SFT’s campus activism earned it some media attention during the election, and got Fournier in the door with a number of high level administration and campaign officials. His Instagram account is peppered of photos of him posing with Attorney General Jeff Sessions, White House counselor Kellyanne Conway, former White House chief strategist Steve Bannon, and the president’s son, Eric Trump.
Fournier told Newsweek in 2016 that SFT had more than 5,000 student members at hundreds of chapters in roughly 40 states. Since Trump’s election, he has announced plans to form a new nonprofit group called Generation Onward. But IRS records indicate that group hasn’t received tax exempt status, and its website, which once hosted nothing but a donation page, is now inactive.
Students for Trump, meanwhile, has largely gone dormant since the election. But it remains a registered political committee, bound by FEC reporting requirements.
In fact, the group maintains two duplicative registrations with the FEC, but neither of them has disclosed any information about their respective finances since they were formed in 2016. The FEC has collectively sent those two entities nine “requests for additional information,” or formal notifications that their periodic financial disclosures are inadequate or incomplete.
“The failure to timely file a complete report may result in civil money penalties, an audit
or legal enforcement action,” the FEC notices warn. It does not appear that any such action has been taken to date.
Students for Trump says it hasn’t received any of those letters, according to Chamberlain who also said that SFT “has not collected funds of any sort.” But in 2016, Fournier told Newsweek that SFT was drawing income from merchandise sales. Chamberlain did not respond to questions about that apparent discrepancy.
Chamberlain also said that SFT had not incurred any overhead costs that would need to be reported. “We do not pay a website hosting fee. Additionally, we created and maintain the site ourself. SFT is currently a student-led volunteer program. Any marketing we do is digital which doesn’t involve any costs, including campus organizing,” she wrote.

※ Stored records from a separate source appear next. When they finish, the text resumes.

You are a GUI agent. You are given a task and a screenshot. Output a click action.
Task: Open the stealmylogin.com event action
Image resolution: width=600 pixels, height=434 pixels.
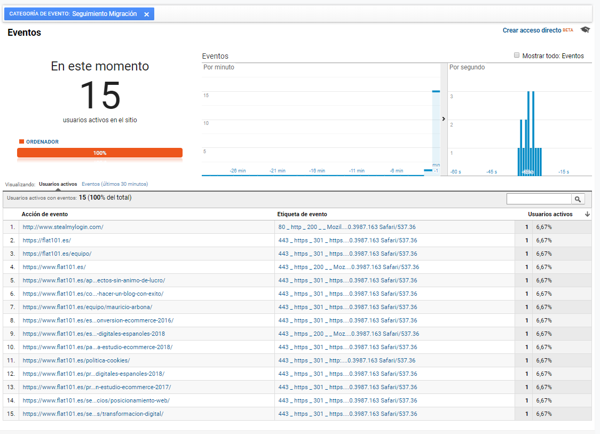pos(63,227)
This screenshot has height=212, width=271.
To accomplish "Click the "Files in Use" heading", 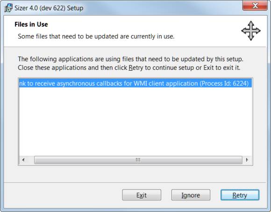I will pos(31,24).
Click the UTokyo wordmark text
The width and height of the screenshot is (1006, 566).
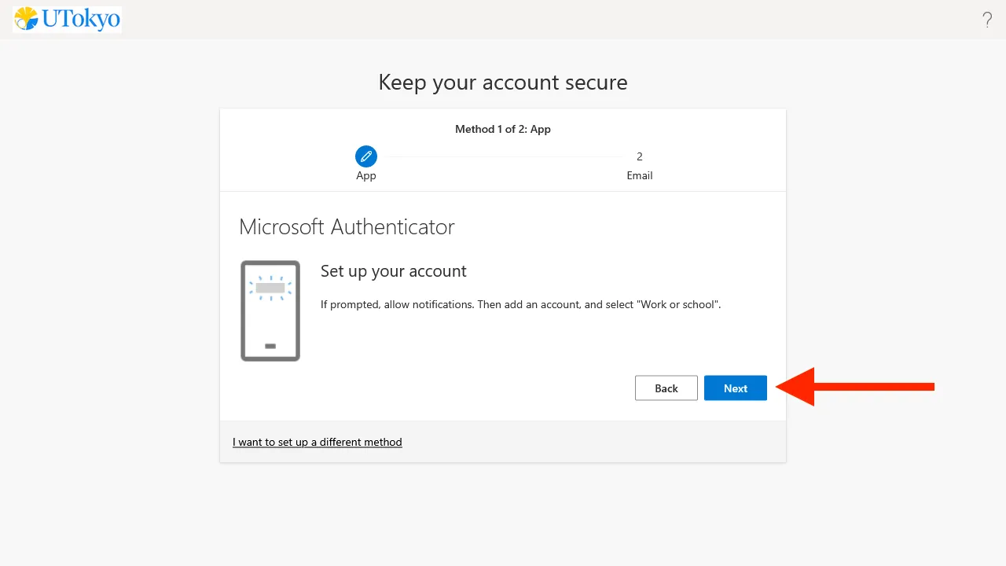[x=81, y=20]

But SFT’s nationwide organizing campaign during the 2016 election likely had significant expenses in the last few months of the campaign, owing to the travel of its members. Abbie Green, a student at the College of Charleston and SFT’s former national recruitment director, told her college newspaper that she was constantly traveling around the country on the group’s behalf. “I was on the road or in the air almost every weekend first semester campaigning with my team,” Green said last year.
It’s not clear whether Students for Trump covered Green or any other employees’ travel expenses, and Chamberlain didn’t respond to question about the policy.
But those would be among the details that would be disclosed in a periodic FEC disclosure filing, according to Fischer of Campaign Legal Center. And it raises other potential FEC reporting issues. If SFT paid for its volunteers’ travel, it would need to disclose that expenditure. If those volunteers footed the bills themselves, the expenditures would likely count as in-kind contributions to SFT, and would also need to be reported.
“Out-of-pocket costs for travel expenses incurred on behalf of a political committee are considered contributions to that political committee,” Fischer explained in an email. “A person who is volunteering for a candidate or party may spend up to $1,000 of their own money on candidate- or party-related travel expenses without making a contribution, but that exception doesn’t apply to volunteers for PACs.”
Whether or not it is bringing in or spending money, the group needs to file periodic disclosures with the FEC, even if those disclosures list zero income or expenditures. SFT’s explanation for not doing so left much to be desired, Fischer said.
“This is a complete mess and appears to raise a number of FEC violations,” he said.